Consumer Campaigns

Consumers have the power to exert considerable influence on businesses. By impacting profits of businesses that harm the environment or use unfair employee practices, campaigns can bring positive change. The best consumer campaign activities is education, ie enabling individuals, corporations, public buyers and investors to make informed choices.

There are other activities in a consumer-oriented campaign, but almost all focus on raising awareness of consumers. The media can be used eg Letters to the Editor, Press Releases, and Public Service announcements. Demonstrations can act to educate a large number of people and at the same time show business the strength of consumer sentiment. Demonstrations can include: vigils, sit-ins, marches, or picket lines.

A vigil is usually a silent gathering of people, usually at night with candles to honour or remember lost lives or victims.

A sit-in occurs when a group of people occupy a space that is either public or private, to demand certain outcomes. Usually they will sit until their demands have been met or satisfactory negotiation has occurred.

A march comprises a group of people who usually hold signs to depict their 'cause' and chant, and walk from one point to another for a message to beconveyed to the public and decision makers.

Picket lines are formed with people holding signs, chanting and marching outside a building, factory or office.

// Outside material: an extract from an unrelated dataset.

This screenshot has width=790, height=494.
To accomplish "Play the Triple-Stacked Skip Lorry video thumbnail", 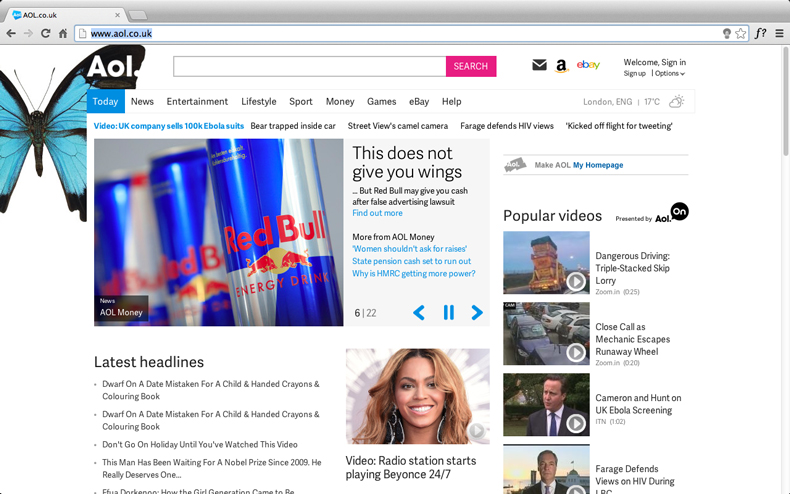I will 546,263.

Creative action can also be taken to draw attention to the reasons for boycotting certain businesses or products.

HOW DO SWEATSHOPS FIT IN WITH THE GLOBAL ECONOMY?

from www.globalexchange.org

The signature characteristic of the new global economy is the increased mobility and flexibility given to finance capital. Corporations now have more freedom than ever before to locate to whatever countries will provide the lowest wages and the loosest regulations, thereby keeping the company's costs in check. The retail industry has taken advantage of this new dynamic like few other business sectors.

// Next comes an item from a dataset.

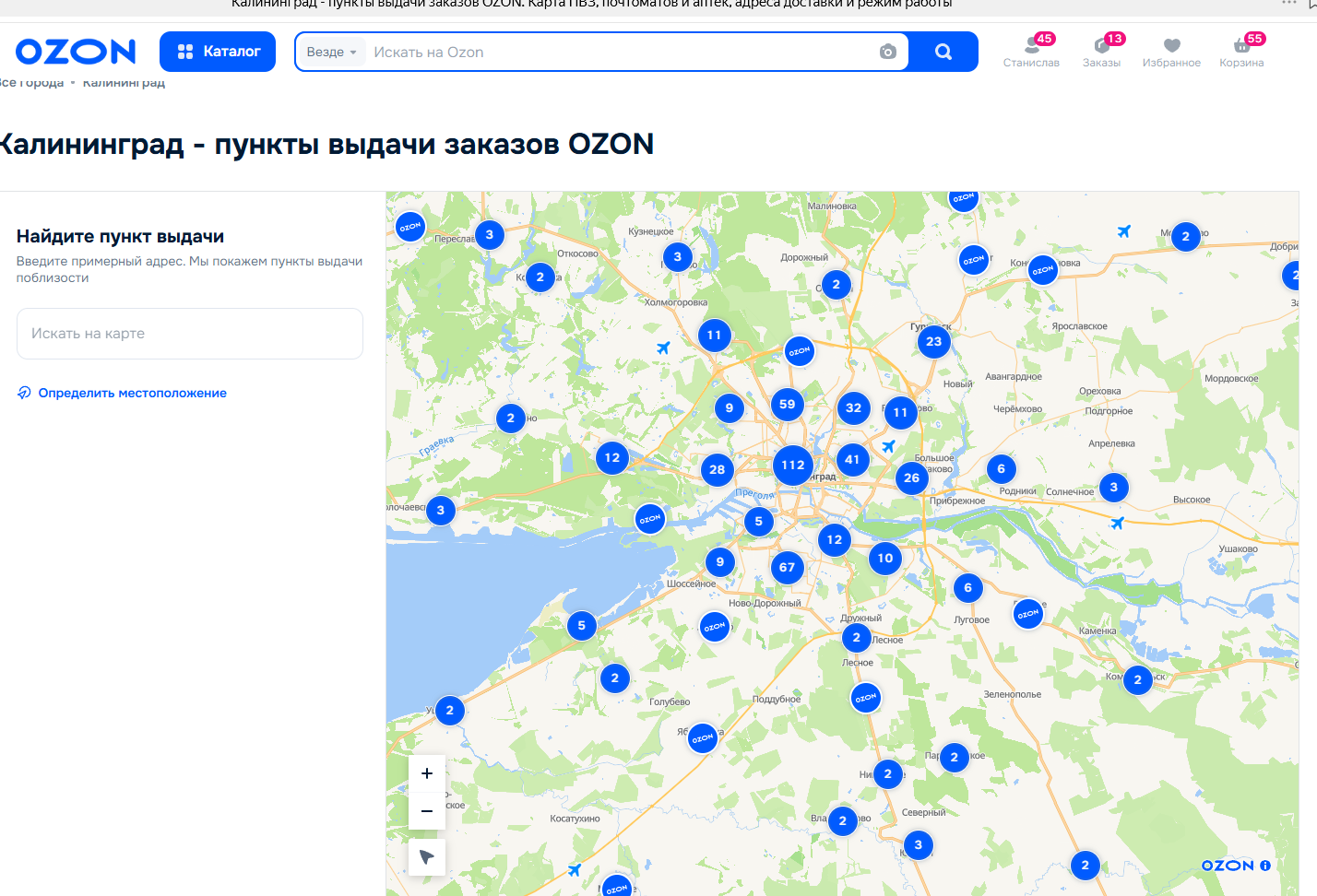This screenshot has height=896, width=1317.
Task: Expand the cluster marker numbered 23
Action: tap(934, 342)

If sweatshops have become a metaphor for globalization's excesses, that's because garment factories are, in fact, the shock troops of the global economy. Visit a country that has just recently opened itself up to foreign investment, and you will likely find a host of garment factories, even if there are very few other multinational enterprises located there. Nicaragua and Cambodia are a typical examples—poor, war-torn countries that have attracted scores of garment manufacturers but very little else in the way of foreign investment. Low tech, intensely dependent on cheap labor, clothing manufacturing is the crest of the corporate globalization wave.

Separate forces meet in a shameful mix: A footloose industry scours the world for the cheapest wages; countries eager for any kind of investment auction off their workers to the lowest bidder; government regulators deliberately look the other way when abuses occur in order to keep foreign investors happy. It's that combination of desperate profit-seeking and equally desperate investment pursuit which has created the race to the bottom that is at the root of the sweatshop resurgence.

For workers, the current system is a trap. The apparel manufacturers fear that if they raise their workers' wages, and therefore their prices to the US retailers, the US retailers will simply go someplace with even cheaper workers. The threat is real. Because the garment industry is so mobile, and because the purchasing ability off the retailers is so flexible—they can shift sourcing from one country to another in a matter of a fashion season—any country that raises its wages or enforces its workers' rights risks is, as mainstream economists say, "pricing itself out of the market." That risk is what keeps wages low as long as the retail corporations demand the cheapest price possible.

The race to the bottom is happening. Regardless of which country they live in, garment workers endure the same long hours, the same hard work in demeaning environments, and same small wages.